Dear Ex-Girlfriend of Mine,
You were the still center of the spinning world.
I was eighteen, and confused. This was the first time I was acting on feelings that I had always had since before I even understood what they meant. This was something that at one time I had considered morally impossible.
I loved you, completely, and felt compelled to hide it from every person I knew.
I was scared, and ashamed for feeling like I was perhaps even a little gay.
I liked boys, but girls were pretty, that person who looked like a girl was pretty, and that girl with the short hair who dressed like a boy had something pretty foxy going on--I was so scared of everything.
It would take me years, long after you left, for me to realize that my sexual identity is fluid, and importantly--that it's okay.
It's okay, it's okay, it's okay.
Just keep repeating that, Ashlee.
It's okay, it's okay, it's okay.
I've apologized to you in my head and in my heart for years and years.
Sometimes I look you up, and i see that we both have partners, and we're both happy. Your happiness makes my spirit fly. You deserve every happiness, and on this special day, I've finally found the nerve to put into words everything I've been feeling these long years.
I am sorry that when you asked me why I would never introduce you as my girlfriend to my family and friends that I was a coward, and told you they would never accept us.
It was 2008. I was living at home, surrounded by everything and everyone against the idea of us, and I hadn't learned yet to be brave, to be me.
When you ended it, I respected you.
I respected that you knew you were worth more than what I could offer you at the time.

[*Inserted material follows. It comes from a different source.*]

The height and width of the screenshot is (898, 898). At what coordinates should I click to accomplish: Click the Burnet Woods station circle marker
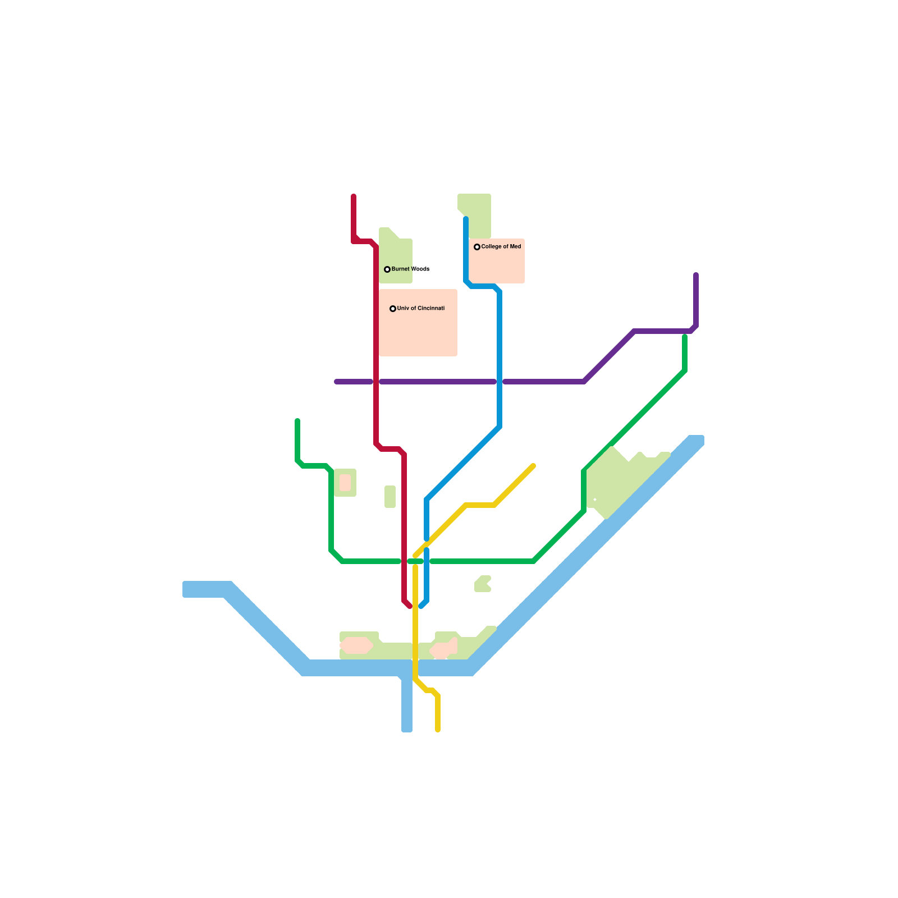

In the years we haven't spoken, my family became more tolerant, my circle of friends changed, and now I couldn't imagine life without the beautiful, accepting people I have in it.
I'm sorry.
I'm sorry that I wasn't strong enough then to create a world for us where we could be safe. I didn't want to be rejected. I was so angry, and tired, and disoriented. Things turned out wonderfully for us both, but I am still so very, very sorry that I hurt you so badly.
This is your day, this is our day.
Today we see the image of what we could have been reflected in the smiles of thousands and thousands of people lining up for marriage licenses as I write this right now. I am so happy my heart could burst.
I still love you, dear friend, dear girl, wonderful girl.
Congratulations, to our wonderful, wonderful memories, and their validity.